Symptoms: Benzodiazepines commonly cause drowsiness, ataxia, dysarthria and nystagmus. Overdose of Rivotril is seldom life-threatening if the drug is taken alone, but may lead to areflexia, apnea, hypotension, cardiorespiratory depression and coma. Coma, if it occurs, usually lasts a few hours but it may be more protracted and cyclical, particularly in elderly patients. Benzodiazepine respiratory depressant effects are more serious in patients with respiratory disease. Benzodiazepines increase the effects of other central nervous system depressants, including alcohol.

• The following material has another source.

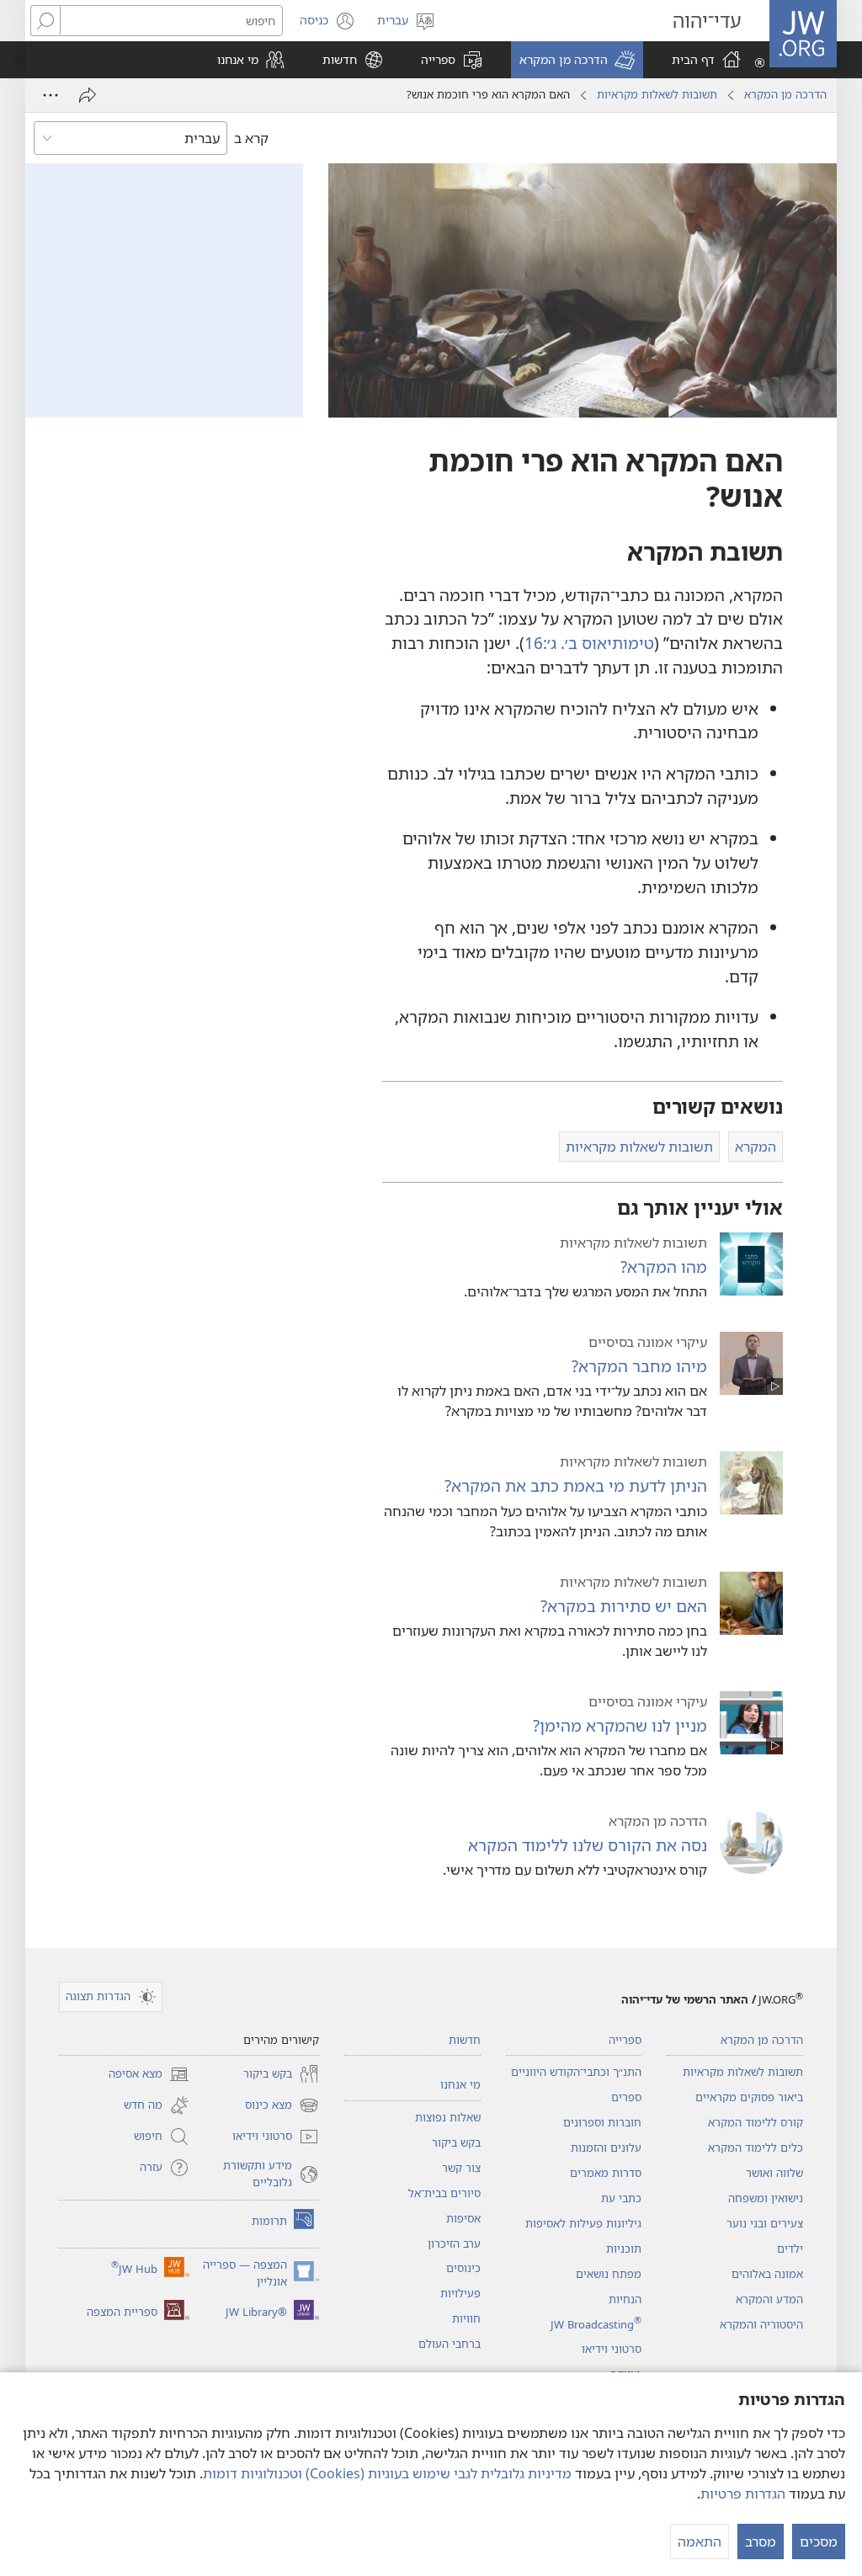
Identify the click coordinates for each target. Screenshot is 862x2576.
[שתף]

Treatment: Monitor the patient’s vital signs and institute supportive measures as indicated by the patient’s clinical state. In particular, patients may require symptomatic treatment for cardiorespiratory effects or central nervous system effects. Further absorption should be prevented using an appropriate method e.g. treatment within 1-2 hours with activated charcoal. If activated charcoal is used airway protection is imperative for drowsy patients. In case of mixed ingestion gastric lavage may be considered, however not as a routine measure. If CNS depression is severe consider the use of flumazenil (Anexate), a benzodiazepine antagonist. This should only be administered under closely monitored conditions. It has a short half-life (about an hour), therefore patients administered flumazenil will require monitoring after its effects have worn off. Flumazenil is to be used with extreme caution in the presence of drugs that reduce seizure threshold (e.g. tricyclic antidepressants). Refer to the prescribing information for flumazenil (Anexate), for further information on the correct use of this drug.
The benzodiazepine antagonist Anexate: (active ingredient: flumazenil) is not indicated in patients with epilepsy who have been treated with benzodiazepines. Antagonism of the benzodiazepine effect in such patients may provoke seizures.